Supported File Types

Driverless AI supports the following dataset file formats:

  • arff

  • avro

  • bin

  • bz2

  • csv (See note below)

  • dat

  • feather

  • gz

  • jay (See note below)

  • orc (See notes below)

  • parquet (See notes below)

  • pickle / pkl (See note below)

  • tgz

  • tsv

  • txt

  • xls

  • xlsx

  • xz

  • zip

Notes:

  • Compressed Parquet files are typically the most efficient file type to use with Driverless AI.

  • By default, Driverless AI uses the file extension of a file to decide the file type of a file before importing it. If no file extension is provided when adding data, Driverless AI attempts to import that data according to the list of file types defined by the files_without_extensions_expected_types configuration setting. For example, if the list is specified as ["parquet", "orc"] (the default value), Driverless AI first attempts to import the data as a Parquet file. If this is unsuccessful, it then attempts to import the data as an ORC file. Driverless AI continues down the list until the data is successfully imported. This setting can be configured in the config.toml file. (See Using the config.toml File for more info.)

  • CSV in UTF-16 encoding is only supported when implemented with a byte order mark (BOM). If a BOM is not present, the dataset is read as UTF-8.

  • For ORC and Parquet file formats, if you select to import multiple files, those files will be imported as multiple datasets. If you select a folder of ORC or Parquet files, the folder will be imported as a single dataset. Tools like Spark/Hive export data as multiple ORC or Parquet files that are stored in a directory with a user-defined name. For example, if you export with Spark dataFrame.write.parquet("/data/big_parquet_dataset"), Spark creates a folder /data/big_parquet_dataset, which will contain multiple Parquet files (depending on the number of partitions in the input dataset) and metadata. Exporting ORC files produces a similar result.

  • For ORC and Parquet file formats, you may receive a “Failed to ingest binary file with ORC / Parquet: lists with structs are not supported” error when ingesting an ORC or Parquet file that has a struct as an element of an array. This is because PyArrow cannot handle a struct that’s an element of an array.

  • A workaround to flatten Parquet files is provided in Sparkling Water. Refer to our Sparkling Water solution for more information.

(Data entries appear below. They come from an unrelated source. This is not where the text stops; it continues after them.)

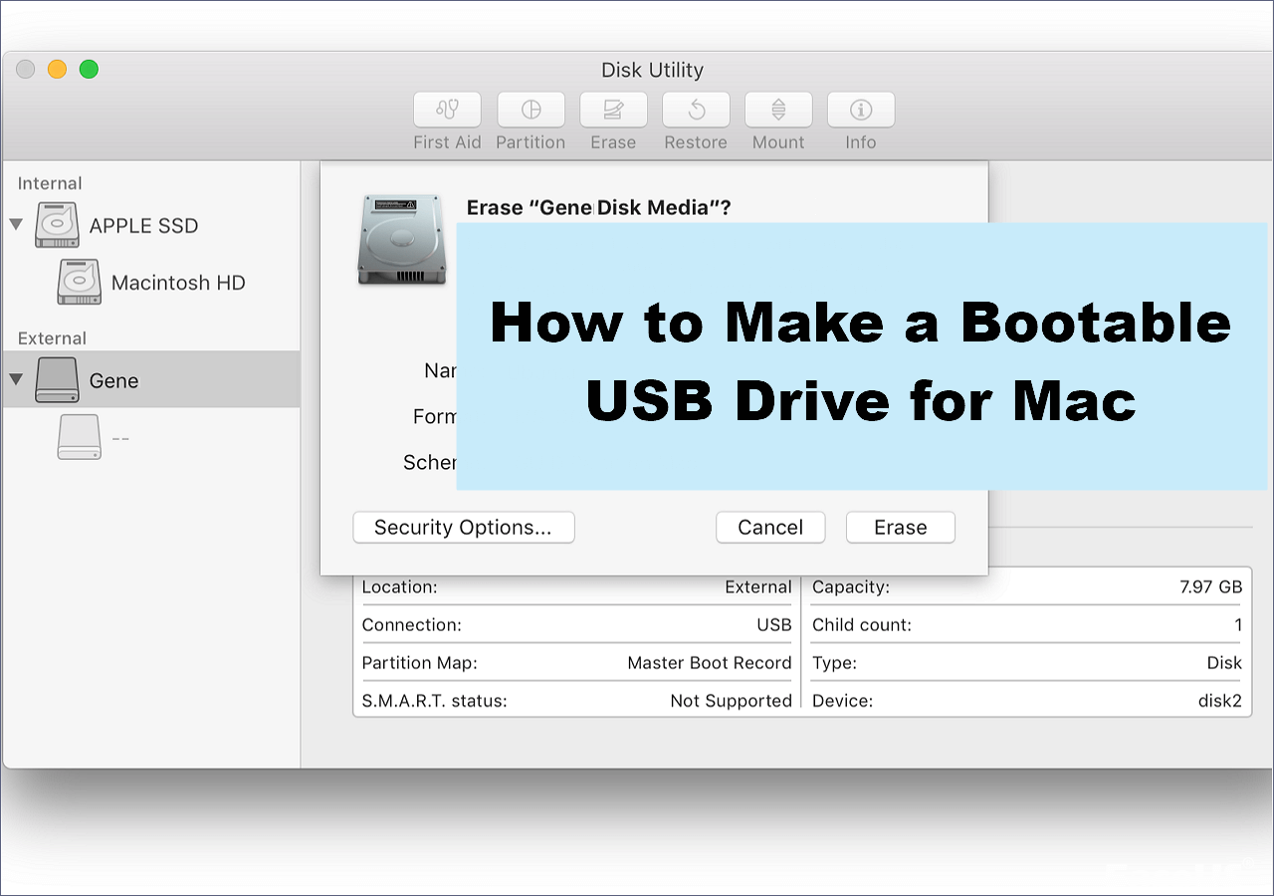The width and height of the screenshot is (1274, 896).
Task: Open Security Options in the Erase dialog
Action: click(x=463, y=527)
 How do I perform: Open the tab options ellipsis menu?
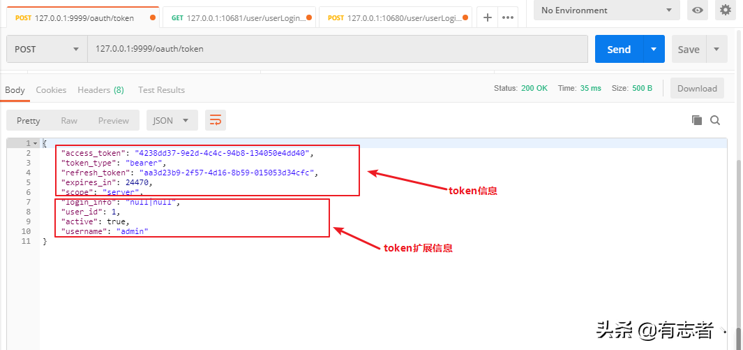[x=508, y=17]
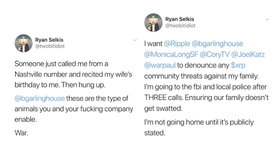Click the @twobitidiot handle in left tweet

(50, 46)
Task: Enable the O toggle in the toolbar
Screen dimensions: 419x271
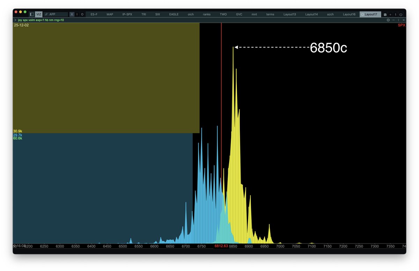Action: click(x=82, y=14)
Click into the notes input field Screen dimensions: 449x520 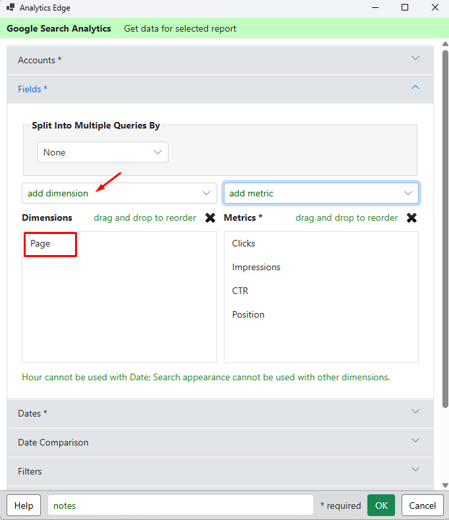tap(180, 506)
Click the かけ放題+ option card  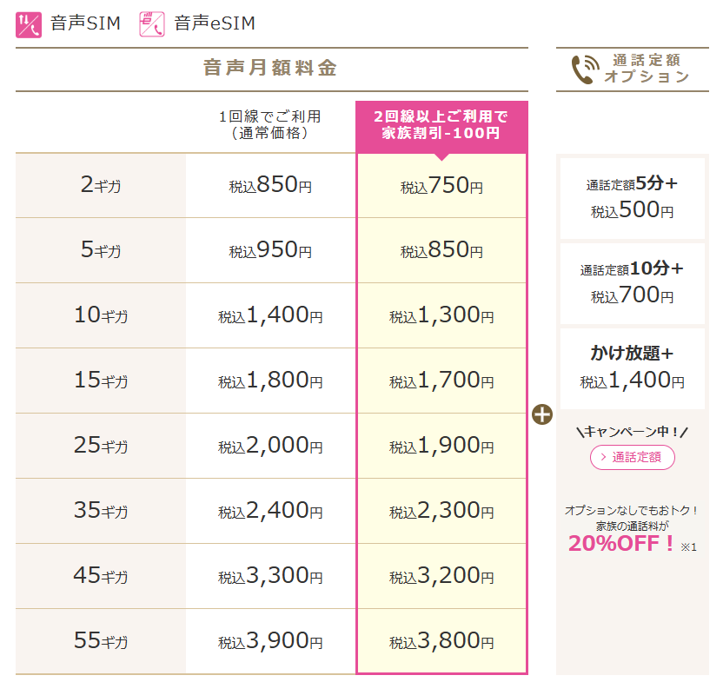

  • You can create new datasets from Python script files (custom recipes) by selecting Data Recipe URL or Upload Data Recipe from the Add Dataset (or Drag & Drop) dropdown menu. If you select the Data Recipe URL option, the URL must point to either a raw file, a GitHub repository or tree, or a local file. In addition, you can create a new dataset by modifying an existing dataset with a custom recipe. Refer to Modify By Recipe for more information. Datasets created or added from recipes will be saved as .jay files.

  • To avoid potential errors, converting pickle files to CSV or .jay files is recommended. The following is an example of how to convert a pickle file to a CSV file using Datatable:

import datatable as dt
import pandas as pd

df = pd.read_pickle("test.pkl")
dt = dt.Frame(df)
dt.to_csv("test.csv")